→ ACTION ITEM
All of the records should be restated word for word.

→ MATERIAL FOR THIS EXERCISE
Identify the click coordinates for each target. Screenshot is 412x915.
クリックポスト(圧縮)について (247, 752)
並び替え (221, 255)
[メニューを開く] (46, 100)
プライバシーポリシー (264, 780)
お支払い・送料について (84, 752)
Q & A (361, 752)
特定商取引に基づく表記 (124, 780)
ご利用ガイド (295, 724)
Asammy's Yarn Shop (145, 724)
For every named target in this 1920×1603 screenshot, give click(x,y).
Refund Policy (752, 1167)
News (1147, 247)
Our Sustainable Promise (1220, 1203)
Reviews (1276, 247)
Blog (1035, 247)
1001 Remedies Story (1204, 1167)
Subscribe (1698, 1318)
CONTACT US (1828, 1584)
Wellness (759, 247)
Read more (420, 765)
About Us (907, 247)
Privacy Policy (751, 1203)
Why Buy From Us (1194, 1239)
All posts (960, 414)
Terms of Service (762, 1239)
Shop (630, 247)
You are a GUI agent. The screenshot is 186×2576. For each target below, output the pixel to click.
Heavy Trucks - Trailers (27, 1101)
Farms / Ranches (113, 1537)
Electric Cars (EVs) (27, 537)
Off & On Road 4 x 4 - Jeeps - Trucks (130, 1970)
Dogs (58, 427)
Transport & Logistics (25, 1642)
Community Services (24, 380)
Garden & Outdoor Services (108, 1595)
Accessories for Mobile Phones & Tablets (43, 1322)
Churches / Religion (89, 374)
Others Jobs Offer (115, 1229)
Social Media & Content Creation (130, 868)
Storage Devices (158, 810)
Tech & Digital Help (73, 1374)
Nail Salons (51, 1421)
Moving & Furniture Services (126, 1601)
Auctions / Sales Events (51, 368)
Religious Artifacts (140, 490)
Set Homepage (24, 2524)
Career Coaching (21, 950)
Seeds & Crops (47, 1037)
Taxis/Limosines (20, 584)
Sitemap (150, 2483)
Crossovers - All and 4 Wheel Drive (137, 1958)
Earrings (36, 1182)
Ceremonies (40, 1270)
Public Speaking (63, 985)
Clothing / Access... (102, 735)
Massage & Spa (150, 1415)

→ EXERCISE RESULT
Identify the click coordinates for each target. Screenshot is 412x915.
クリックポスト(圧縮)について (247, 752)
並び替え (221, 255)
[メニューを開く] (46, 100)
プライバシーポリシー (264, 780)
お支払い・送料について (84, 752)
Q & A (361, 752)
特定商取引に基づく表記 (124, 780)
ご利用ガイド (295, 724)
Asammy's Yarn Shop (145, 724)
For every named target in this 1920×1603 screenshot, give click(x,y).
Refund Policy (752, 1167)
News (1147, 247)
Our Sustainable Promise (1220, 1203)
Reviews (1276, 247)
Blog (1035, 247)
1001 Remedies Story (1204, 1167)
Subscribe (1698, 1318)
CONTACT US (1828, 1584)
Wellness (759, 247)
Read more (420, 765)
About Us (907, 247)
Privacy Policy (751, 1203)
Why Buy From Us (1194, 1239)
All posts (960, 414)
Terms of Service (762, 1239)
Shop (630, 247)
You are a GUI agent. The screenshot is 186×2576. For each target below, output the pixel to click.
Heavy Trucks - Trailers (27, 1101)
Farms / Ranches (113, 1537)
Electric Cars (EVs) (27, 537)
Off & On Road 4 x 4 - Jeeps - Trucks (130, 1970)
Dogs (58, 427)
Transport & Logistics (25, 1642)
Community Services (24, 380)
Garden & Outdoor Services (108, 1595)
Accessories for Mobile Phones & Tablets (43, 1322)
Churches / Religion (89, 374)
Others Jobs Offer (115, 1229)
Social Media & Content Creation (130, 868)
Storage Devices (158, 810)
Tech & Digital Help (73, 1374)
Nail Salons (51, 1421)
Moving & Furniture Services (126, 1601)
Auctions / Sales Events (51, 368)
Religious Artifacts (140, 490)
Set Homepage (24, 2524)
Career Coaching (21, 950)
Seeds & Crops (47, 1037)
Taxis/Limosines (20, 584)
Sitemap (150, 2483)
Crossovers - All and 4 Wheel Drive (137, 1958)
Earrings (36, 1182)
Ceremonies (40, 1270)
Public Speaking (63, 985)
Clothing / Access... (102, 735)
Massage & Spa (150, 1415)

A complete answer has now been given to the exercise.